[Exercise material]
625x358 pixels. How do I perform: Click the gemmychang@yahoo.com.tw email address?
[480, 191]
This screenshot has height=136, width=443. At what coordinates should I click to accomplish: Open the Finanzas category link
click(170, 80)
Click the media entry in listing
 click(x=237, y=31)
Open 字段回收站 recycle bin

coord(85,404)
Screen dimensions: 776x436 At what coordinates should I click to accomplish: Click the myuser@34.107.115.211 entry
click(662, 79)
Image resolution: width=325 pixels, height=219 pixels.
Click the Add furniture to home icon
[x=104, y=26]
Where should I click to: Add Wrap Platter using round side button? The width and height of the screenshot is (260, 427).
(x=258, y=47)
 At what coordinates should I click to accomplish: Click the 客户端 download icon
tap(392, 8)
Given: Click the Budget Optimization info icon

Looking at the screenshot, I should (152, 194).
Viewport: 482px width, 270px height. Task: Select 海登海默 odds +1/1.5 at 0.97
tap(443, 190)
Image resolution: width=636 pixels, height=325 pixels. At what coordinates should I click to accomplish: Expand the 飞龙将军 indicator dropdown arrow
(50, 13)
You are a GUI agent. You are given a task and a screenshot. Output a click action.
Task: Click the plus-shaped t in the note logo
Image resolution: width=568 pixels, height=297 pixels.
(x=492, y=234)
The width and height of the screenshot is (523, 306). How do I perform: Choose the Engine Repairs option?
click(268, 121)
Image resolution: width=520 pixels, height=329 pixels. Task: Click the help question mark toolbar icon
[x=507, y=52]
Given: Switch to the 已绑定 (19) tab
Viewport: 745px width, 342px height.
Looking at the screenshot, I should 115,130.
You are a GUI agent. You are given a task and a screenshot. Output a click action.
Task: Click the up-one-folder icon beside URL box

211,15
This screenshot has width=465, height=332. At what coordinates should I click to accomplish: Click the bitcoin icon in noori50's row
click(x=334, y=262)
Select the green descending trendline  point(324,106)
[/Exercise material]
### Activity
Please retype every entry above exactly as it stands.

### Response to this exercise
625x358 pixels. How do I perform: Click the gemmychang@yahoo.com.tw email address?
[480, 191]
This screenshot has height=136, width=443. At what coordinates should I click to accomplish: Open the Finanzas category link
click(170, 80)
Click the media entry in listing
 click(x=237, y=31)
Open 字段回收站 recycle bin

coord(85,404)
Screen dimensions: 776x436 At what coordinates should I click to accomplish: Click the myuser@34.107.115.211 entry
click(662, 79)
Image resolution: width=325 pixels, height=219 pixels.
Click the Add furniture to home icon
[x=104, y=26]
Where should I click to: Add Wrap Platter using round side button? The width and height of the screenshot is (260, 427).
(x=258, y=47)
 At what coordinates should I click to accomplish: Click the 客户端 download icon
tap(392, 8)
Given: Click the Budget Optimization info icon

Looking at the screenshot, I should (152, 194).
Viewport: 482px width, 270px height. Task: Select 海登海默 odds +1/1.5 at 0.97
tap(443, 190)
Image resolution: width=636 pixels, height=325 pixels. At what coordinates should I click to accomplish: Expand the 飞龙将军 indicator dropdown arrow
(50, 13)
You are a GUI agent. You are given a task and a screenshot. Output a click action.
Task: Click the plus-shaped t in the note logo
Image resolution: width=568 pixels, height=297 pixels.
(x=492, y=234)
The width and height of the screenshot is (523, 306). How do I perform: Choose the Engine Repairs option?
click(268, 121)
Image resolution: width=520 pixels, height=329 pixels. Task: Click the help question mark toolbar icon
[x=507, y=52]
Given: Switch to the 已绑定 (19) tab
Viewport: 745px width, 342px height.
Looking at the screenshot, I should 115,130.
You are a GUI agent. You are given a task and a screenshot. Output a click action.
Task: Click the up-one-folder icon beside URL box

211,15
This screenshot has width=465, height=332. At what coordinates should I click to accomplish: Click the bitcoin icon in noori50's row
click(x=334, y=262)
Select the green descending trendline  point(324,106)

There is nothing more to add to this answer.